Add in the prospect of rising inflation, which erodes the capital returns portion of a bond, and investors in the likes of the classic 60/40 portfolio need to take urgent action, so the narrative goes.
It’s hard to deny that the question ‘why hold fixed income?’ is becoming increasingly valid, and that its answer is becoming increasingly challenging.
But investors should be wary about being tempted into ‘the next best thing’ given the detractors of bonds have failed to accurately predict something that will work as well.
With billions invested in 60/40 like strategies, the industry has undoubtedly gained huge traction.
The thinking behind this form of portfolio construction emerged in 1950s America, when economist Harry Markowitz coined the term ‘modern portfolio theory’.
The theory exploits the fact that certain asset classes traditionally move in alternative directions through the market cycle and through short term market turmoil, and can help reduce portfolio volatility along the way.
Research by fund manager Schroders confirms that a systematically rebalanced 60/40 portfolio has produced better and smoother returns in the past 30 years than one entirely made up of either stocks or bonds.
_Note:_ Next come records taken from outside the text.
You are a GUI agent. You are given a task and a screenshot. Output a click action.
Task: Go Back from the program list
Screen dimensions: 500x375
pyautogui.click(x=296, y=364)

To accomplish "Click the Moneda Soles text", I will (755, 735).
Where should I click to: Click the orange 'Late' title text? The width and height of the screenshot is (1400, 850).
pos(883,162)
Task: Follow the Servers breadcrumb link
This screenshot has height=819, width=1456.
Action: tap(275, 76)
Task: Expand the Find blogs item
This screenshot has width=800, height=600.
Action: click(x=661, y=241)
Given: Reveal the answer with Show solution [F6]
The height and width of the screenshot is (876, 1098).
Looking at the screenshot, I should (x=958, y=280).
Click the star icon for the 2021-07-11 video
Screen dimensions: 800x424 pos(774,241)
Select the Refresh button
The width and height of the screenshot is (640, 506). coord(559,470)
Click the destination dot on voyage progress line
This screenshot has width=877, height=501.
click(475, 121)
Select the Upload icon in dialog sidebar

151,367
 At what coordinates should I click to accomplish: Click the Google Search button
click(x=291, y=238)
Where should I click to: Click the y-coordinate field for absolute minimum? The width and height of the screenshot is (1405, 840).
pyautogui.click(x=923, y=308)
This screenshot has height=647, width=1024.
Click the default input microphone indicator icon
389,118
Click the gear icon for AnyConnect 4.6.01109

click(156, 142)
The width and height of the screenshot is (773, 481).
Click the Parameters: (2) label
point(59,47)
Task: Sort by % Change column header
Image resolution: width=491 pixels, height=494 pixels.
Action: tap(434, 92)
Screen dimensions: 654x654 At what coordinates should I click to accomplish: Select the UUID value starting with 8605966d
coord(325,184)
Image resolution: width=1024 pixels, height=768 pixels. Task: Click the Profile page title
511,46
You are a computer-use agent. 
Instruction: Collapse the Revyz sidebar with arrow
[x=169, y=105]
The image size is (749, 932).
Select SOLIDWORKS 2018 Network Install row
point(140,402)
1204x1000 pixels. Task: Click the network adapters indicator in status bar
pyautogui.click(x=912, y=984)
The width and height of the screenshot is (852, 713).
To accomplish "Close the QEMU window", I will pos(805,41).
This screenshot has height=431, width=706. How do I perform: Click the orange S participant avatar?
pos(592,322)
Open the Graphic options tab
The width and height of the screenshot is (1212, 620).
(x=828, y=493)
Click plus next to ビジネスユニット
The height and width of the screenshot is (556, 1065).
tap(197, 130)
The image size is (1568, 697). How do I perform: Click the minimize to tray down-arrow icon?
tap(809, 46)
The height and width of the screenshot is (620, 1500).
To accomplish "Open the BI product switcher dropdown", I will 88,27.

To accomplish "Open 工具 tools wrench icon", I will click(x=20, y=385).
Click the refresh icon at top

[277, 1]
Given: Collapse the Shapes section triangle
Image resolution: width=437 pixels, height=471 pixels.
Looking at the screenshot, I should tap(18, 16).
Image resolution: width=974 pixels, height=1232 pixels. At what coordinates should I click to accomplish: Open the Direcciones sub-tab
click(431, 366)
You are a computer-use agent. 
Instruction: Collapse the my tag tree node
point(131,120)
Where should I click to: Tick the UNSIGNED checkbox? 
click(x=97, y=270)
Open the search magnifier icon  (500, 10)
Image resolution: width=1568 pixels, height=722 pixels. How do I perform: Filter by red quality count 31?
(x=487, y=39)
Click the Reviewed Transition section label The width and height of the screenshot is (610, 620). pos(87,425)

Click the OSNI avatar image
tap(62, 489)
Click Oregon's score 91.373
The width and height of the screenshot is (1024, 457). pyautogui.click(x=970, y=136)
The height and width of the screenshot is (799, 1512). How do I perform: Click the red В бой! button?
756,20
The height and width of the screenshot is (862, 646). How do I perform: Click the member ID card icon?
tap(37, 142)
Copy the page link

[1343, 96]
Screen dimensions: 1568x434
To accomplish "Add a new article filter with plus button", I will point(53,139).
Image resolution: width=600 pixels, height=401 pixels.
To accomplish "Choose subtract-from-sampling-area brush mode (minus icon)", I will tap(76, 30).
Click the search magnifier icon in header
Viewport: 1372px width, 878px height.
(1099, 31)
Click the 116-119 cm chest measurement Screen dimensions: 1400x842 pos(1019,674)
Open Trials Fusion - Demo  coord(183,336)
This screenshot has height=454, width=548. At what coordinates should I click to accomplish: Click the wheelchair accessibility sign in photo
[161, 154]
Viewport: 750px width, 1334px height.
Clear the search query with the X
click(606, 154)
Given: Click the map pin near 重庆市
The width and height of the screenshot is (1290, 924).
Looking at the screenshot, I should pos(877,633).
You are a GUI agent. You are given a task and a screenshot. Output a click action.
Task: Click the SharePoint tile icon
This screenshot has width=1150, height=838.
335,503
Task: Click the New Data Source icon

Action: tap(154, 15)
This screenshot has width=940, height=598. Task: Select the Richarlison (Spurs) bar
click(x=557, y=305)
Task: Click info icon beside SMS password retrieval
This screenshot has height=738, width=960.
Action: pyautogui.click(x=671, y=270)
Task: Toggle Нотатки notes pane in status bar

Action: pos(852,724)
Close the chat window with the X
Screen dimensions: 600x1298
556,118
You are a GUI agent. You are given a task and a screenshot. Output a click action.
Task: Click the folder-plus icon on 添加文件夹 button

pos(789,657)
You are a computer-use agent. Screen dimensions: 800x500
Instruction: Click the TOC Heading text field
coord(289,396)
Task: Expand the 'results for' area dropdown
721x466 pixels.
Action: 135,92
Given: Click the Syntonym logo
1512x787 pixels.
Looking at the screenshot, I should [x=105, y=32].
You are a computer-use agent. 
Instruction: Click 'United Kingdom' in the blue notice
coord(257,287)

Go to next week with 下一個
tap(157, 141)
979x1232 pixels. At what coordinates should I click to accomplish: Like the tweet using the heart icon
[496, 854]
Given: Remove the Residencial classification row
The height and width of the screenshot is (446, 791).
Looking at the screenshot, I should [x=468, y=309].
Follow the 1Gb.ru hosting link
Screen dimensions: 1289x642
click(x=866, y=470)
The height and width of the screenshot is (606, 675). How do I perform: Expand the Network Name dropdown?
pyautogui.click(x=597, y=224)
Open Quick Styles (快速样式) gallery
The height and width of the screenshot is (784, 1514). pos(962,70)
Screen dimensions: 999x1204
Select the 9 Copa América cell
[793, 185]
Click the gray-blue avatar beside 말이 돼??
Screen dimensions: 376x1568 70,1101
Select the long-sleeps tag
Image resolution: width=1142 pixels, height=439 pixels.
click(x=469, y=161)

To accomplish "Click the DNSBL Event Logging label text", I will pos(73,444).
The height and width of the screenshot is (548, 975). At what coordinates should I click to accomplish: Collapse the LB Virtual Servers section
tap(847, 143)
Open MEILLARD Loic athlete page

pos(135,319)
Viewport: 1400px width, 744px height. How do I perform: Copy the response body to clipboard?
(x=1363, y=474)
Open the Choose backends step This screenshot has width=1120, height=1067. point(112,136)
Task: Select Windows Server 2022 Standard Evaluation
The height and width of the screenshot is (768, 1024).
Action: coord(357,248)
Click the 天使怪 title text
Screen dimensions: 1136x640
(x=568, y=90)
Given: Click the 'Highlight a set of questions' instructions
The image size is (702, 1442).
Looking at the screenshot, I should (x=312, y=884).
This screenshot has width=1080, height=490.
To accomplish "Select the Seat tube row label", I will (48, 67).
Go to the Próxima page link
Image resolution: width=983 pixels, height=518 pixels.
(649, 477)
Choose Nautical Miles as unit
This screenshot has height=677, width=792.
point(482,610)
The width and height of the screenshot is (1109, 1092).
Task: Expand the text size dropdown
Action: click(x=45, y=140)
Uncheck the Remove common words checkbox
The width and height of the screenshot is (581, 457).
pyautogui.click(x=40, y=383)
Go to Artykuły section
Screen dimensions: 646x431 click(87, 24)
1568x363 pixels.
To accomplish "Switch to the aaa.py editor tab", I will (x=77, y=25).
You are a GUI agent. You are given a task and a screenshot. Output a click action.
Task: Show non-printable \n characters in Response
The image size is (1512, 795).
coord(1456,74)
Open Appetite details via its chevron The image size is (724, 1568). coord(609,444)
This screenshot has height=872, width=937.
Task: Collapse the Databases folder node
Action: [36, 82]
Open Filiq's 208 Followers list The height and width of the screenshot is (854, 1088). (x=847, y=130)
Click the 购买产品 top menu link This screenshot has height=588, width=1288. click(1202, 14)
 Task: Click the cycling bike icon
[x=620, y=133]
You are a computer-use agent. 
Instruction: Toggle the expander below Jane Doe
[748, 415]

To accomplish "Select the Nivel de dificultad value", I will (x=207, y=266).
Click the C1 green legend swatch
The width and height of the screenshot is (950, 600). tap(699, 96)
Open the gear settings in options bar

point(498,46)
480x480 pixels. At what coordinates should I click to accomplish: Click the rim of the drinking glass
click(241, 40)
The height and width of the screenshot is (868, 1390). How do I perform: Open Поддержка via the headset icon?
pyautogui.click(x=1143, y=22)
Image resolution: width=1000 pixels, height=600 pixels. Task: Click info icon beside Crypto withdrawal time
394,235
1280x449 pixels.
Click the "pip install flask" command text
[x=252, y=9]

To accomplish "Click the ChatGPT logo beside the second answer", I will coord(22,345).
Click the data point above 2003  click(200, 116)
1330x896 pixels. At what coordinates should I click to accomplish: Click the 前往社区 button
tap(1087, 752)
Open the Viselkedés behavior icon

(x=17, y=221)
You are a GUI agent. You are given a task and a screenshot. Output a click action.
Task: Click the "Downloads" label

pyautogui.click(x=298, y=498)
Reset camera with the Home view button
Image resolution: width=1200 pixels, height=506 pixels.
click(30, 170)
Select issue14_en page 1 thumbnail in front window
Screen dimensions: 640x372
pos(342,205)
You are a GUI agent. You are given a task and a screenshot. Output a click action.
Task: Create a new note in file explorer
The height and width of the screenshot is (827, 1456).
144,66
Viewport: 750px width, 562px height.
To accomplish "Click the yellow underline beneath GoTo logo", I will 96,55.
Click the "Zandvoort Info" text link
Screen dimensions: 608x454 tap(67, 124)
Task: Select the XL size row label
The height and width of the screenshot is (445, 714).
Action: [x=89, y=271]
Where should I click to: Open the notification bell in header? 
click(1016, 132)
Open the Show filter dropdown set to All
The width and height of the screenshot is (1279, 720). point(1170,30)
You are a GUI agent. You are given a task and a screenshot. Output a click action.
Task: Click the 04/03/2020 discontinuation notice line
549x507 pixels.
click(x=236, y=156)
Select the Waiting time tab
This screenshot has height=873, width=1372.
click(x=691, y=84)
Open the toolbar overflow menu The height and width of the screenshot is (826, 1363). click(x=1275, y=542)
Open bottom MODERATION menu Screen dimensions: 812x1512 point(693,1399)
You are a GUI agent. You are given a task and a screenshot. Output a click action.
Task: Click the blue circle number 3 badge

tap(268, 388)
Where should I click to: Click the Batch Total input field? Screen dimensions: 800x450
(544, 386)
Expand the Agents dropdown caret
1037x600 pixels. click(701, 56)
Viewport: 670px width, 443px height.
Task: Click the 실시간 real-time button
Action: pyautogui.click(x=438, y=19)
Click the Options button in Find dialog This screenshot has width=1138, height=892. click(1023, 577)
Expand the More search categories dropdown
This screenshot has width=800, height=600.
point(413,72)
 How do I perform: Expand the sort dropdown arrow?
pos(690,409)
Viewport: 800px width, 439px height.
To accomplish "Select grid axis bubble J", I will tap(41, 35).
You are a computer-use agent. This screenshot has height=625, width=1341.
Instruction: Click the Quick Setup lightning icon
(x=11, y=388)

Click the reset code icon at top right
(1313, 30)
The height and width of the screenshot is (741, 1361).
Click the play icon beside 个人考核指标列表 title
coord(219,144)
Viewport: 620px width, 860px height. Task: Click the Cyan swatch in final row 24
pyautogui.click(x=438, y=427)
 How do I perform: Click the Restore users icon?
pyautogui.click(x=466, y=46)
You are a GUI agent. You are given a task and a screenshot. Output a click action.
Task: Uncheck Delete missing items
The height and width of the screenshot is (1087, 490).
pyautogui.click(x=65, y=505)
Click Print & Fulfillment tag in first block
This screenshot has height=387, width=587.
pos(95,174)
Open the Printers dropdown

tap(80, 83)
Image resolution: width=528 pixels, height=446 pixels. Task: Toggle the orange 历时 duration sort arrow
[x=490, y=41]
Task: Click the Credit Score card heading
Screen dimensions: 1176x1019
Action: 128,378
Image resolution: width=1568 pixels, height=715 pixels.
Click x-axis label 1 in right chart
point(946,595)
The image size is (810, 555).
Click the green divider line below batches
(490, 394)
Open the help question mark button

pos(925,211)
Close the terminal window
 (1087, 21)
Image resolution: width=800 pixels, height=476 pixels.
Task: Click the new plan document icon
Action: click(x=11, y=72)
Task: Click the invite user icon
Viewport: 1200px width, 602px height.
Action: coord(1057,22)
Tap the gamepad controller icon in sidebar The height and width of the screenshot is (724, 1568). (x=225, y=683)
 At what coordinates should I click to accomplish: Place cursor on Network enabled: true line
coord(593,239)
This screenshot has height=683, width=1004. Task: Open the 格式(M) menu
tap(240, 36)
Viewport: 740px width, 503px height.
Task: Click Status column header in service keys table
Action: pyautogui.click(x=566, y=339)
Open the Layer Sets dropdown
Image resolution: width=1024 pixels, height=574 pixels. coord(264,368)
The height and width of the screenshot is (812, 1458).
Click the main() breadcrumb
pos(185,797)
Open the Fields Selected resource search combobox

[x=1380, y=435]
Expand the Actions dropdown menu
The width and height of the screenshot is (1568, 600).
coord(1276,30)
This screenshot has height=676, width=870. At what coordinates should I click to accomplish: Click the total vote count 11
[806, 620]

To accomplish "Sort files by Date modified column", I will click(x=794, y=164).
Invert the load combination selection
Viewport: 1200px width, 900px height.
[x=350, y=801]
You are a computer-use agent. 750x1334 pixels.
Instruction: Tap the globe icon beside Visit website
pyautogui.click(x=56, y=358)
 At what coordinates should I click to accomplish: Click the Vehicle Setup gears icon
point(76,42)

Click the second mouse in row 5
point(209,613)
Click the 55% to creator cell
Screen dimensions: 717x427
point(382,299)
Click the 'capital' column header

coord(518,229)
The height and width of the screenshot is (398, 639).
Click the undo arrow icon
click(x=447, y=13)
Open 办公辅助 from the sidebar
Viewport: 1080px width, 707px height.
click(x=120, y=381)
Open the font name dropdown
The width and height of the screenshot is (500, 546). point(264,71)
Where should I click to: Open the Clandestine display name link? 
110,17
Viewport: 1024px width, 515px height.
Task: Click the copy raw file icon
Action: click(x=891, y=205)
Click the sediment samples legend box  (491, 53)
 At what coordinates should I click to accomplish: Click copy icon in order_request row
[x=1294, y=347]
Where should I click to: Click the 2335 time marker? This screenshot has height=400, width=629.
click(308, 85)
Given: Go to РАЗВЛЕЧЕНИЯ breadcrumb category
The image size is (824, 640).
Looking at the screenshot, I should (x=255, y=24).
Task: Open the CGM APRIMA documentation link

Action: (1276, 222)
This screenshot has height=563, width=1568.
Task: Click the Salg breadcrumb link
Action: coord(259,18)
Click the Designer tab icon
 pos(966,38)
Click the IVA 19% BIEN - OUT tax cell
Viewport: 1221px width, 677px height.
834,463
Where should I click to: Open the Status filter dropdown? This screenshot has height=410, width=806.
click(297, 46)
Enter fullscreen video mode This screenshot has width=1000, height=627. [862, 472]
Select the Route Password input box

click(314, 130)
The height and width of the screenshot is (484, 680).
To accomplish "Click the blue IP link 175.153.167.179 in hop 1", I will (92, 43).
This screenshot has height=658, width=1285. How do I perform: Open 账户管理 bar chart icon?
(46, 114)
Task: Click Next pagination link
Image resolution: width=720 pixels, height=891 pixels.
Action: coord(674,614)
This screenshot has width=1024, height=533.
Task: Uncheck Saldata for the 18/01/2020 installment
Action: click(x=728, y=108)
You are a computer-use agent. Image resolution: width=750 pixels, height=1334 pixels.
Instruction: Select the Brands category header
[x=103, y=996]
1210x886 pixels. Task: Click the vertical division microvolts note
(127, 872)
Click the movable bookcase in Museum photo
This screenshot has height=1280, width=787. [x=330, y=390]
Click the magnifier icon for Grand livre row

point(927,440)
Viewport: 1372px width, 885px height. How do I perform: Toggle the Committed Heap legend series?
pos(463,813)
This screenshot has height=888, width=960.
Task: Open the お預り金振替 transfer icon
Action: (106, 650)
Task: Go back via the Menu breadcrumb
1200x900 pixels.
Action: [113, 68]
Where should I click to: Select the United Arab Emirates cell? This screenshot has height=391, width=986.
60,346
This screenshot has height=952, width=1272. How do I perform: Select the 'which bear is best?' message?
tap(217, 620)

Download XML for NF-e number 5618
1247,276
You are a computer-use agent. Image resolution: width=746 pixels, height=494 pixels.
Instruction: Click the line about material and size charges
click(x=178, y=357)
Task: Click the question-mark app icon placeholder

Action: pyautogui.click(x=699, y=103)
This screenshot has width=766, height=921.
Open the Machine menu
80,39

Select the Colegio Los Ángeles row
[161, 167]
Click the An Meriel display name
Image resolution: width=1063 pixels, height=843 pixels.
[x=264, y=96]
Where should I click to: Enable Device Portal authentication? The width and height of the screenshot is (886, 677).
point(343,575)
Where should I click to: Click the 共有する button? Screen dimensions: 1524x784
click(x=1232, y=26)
The barrage of criticism against the 60/40 portfolio for the next decade and beyond is that it simply can’t be so successful through an inflationary scenario, or one where interest rates begin to normalize.
But claims that it ‘won’t work’ are perhaps wide of the mark.
It’s difficult to argue against the notion that the rally in bonds in its recent form has finished, but holding fixed income could still be hugely valuable for investors – just not purely in the monetary sense.
Over the past two decades, the correlation between stocks and bonds has largely been negative, according to Pimco.
This is important because an investor wants, or rather needs, different parts of their portfolio to act in varying ways in reaction to a market or economic event.
Even though correlations converged in the 2008/09 financial crisis, they remained negative.
This characteristic is vital from a behavioural finance perspective; the 60/40 portfolio’s steadier navigation through markets compared to a pure-equity play can be calibrated to reduce an investor’s stress levels and to mitigate the likelihood that they will panic sell at the wrong moment when the pressure of falling markets gets too much.
Furthermore, bonds are a store of value.
It’s true that the amount of income they provide is waning, but targeted investment decisions – such as shortening duration, or focusing on high-quality assets that are being supported by central bank intervention – can help mitigate drawdowns.
In a recent interview Professor Elroy Dimson said that despite the amount of negatively yielding government bonds in circulation, Professor Dimson said on a real return basis (as opposed to nominal returns) bonds aren’t behaving that far outside their historical norm.
He said for any return you need to take on additional risk and concluded that there is still a place for bonds in a portfolio as they remain a good diversifier. He added that it’s up to the adviser and the client how much additional risk to take on but the idea that bonds are a terrible idea is something to be read in “Saturday newspaper financial columns”.
Given concerns about the valuations of equities, particularly in the US, questions about whether gold really is a store of value, and the truly lacklustre performance of some of the most eminent alternatives managers in the past couple of years, fixed income could be the least worst option.
Essentially, what needs readjusting in this central-bank-stimulus-infused world is our expectation for overall portfolio return rather than our allocation to bonds.